STOCK RELEASE AGREEMENT
Ladies and Gentlemen:
This Stock Release Agreement (this “Agreement”) is made and entered into effective when executed by the parties hereto whose signatures are provided for on the signature pages hereof (the “Effective Date”) by and between Stevia First Corp., a Nevada corporation (the “Company”), and the undersigned. The undersigned irrevocably agrees that, from the Effective Date until February 28, 2017 (such period, the “Restriction Period”), the undersigned will not, except as specified herein, offer, sell, contract to sell, hypothecate, pledge or otherwise dispose of (or enter into any transaction which is designed to, or might reasonably be expected to, result in the disposition (whether by actual disposition or effective economic disposition due to cash settlement or otherwise) by the undersigned or any Affiliate of the undersigned or any person in privity with the undersigned or any Affiliate of the undersigned), directly or indirectly, including the filing (or participation in the filing) of a registration statement with the Securities and Exchange Commission in respect of, or establish or increase a put equivalent position or liquidate or decrease a call equivalent position within the meaning of Section 16 of the Securities Exchange Act of 1934, as amended (the “Exchange Act”) with respect to (any of the foregoing transactions, a “Transfer”), any shares of common stock, par value $0.001 per share (“Common Stock”), of the Company or any debt, preferred stock, right, option, warrant or other instrument or security of the Company or any subsidiary that is at any time convertible into or exercisable or exchangeable for Common Stock that are beneficially owned, held or hereafter acquired by the undersigned (the “Securities”). Beneficial ownership shall be calculated in accordance with Section 13(d) of the Exchange Act. In order to enforce this covenant, the Company shall impose irrevocable stop-transfer instructions preventing the transfer agent of the Company from effecting any actions in violation of this Agreement.

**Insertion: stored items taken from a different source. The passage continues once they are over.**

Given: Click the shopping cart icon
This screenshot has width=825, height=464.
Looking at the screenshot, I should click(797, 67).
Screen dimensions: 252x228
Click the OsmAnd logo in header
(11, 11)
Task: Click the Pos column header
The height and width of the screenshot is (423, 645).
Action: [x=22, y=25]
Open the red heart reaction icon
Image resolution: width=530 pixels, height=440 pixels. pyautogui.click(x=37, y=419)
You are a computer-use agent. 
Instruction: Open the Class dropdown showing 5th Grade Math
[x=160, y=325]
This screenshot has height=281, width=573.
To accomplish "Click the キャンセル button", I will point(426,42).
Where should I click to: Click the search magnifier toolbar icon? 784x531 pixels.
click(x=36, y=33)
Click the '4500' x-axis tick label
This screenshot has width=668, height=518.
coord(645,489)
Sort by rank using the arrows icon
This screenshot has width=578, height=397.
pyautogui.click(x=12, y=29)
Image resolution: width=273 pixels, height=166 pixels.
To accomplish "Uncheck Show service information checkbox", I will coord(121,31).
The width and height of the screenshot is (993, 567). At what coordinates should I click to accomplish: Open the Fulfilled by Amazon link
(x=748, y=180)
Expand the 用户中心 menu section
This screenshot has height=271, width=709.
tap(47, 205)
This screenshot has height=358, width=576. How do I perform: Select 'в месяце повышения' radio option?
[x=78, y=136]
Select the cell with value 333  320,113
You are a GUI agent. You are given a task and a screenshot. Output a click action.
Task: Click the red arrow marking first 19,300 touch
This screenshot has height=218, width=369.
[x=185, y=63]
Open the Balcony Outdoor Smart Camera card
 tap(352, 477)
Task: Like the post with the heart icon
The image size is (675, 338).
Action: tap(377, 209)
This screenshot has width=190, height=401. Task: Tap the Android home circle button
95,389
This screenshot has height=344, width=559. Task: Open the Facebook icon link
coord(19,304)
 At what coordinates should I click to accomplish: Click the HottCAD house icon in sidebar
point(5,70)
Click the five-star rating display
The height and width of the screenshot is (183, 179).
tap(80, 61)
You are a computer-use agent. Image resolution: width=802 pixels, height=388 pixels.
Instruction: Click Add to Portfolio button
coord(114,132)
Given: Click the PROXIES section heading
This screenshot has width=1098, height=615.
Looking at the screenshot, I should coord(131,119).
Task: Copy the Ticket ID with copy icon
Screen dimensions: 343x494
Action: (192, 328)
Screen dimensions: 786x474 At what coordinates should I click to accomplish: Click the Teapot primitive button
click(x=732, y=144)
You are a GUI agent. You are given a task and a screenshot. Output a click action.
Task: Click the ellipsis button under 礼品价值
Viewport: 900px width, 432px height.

In addition, the undersigned warrants that during the Restriction Period, the undersigned will not enter into any transaction or series of transactions that would result in the undersigned owning 10% or more of the outstanding Common Stock of the Company. The undersigned agrees to provide notice to the Company of any such transactions and acknowledges that if any such transactions occur, that no Transfers under the terms of this Agreement will be effectuated from the date of such notice until the undersigned’s ownership of the Common Stock is less than 10% of the outstanding Common Stock of the Company.
Notwithstanding the foregoing, starting on the later of March 28, 2014, or the Effective Date, and on each monthly anniversary of March 28, 2014, during the Restriction Period, the undersigned shall have the right to Transfer up to 1/36 of the shares of Common Stock held by the undersigned as of the Effective Date, subject to adjustment for reverse and forward stock splits, stock dividends, stock combinations and other similar transactions of the Common Stock that occur after January 28, 2014 (the “Shares”), such that the number of Shares that will become available for Transfer shall accumulate on a monthly basis until the undersigned has the right to Transfer 100% of the Shares on February 28, 2017. The undersigned agrees further not to Transfer more than 1/36 of the Shares during any one (1) month period during the Restriction Period. Such Transfers shall be made in accordance with the instructions provided by the undersigned on Schedule A hereto. In addition, the undersigned may transfer any portion of the Shares in any number of transactions during the Restriction Period, provided, however, that the transferee in any such transaction must agree to the terms of this Agreement, and if such transferee is an Affiliate, the transferee will not be allowed to transfer any of the Shares on any monthly anniversary of this Agreement, as specified above, until the monthly anniversary that is more than six (6) months following such transfer.
As used in this Agreement, “Affiliate” means any person that, directly or indirectly through one or more intermediaries, controls or is controlled by or is under common control with a person, as such terms are used in and construed under Rule 405 under the Securities Act of 1933, as amended.
The undersigned acknowledges that the Company shall be entitled to specific performance of the undersigned’s obligations hereunder. The undersigned hereby represents that the undersigned has the power and authority to execute, deliver and perform this Agreement and that the undersigned has received adequate consideration therefor.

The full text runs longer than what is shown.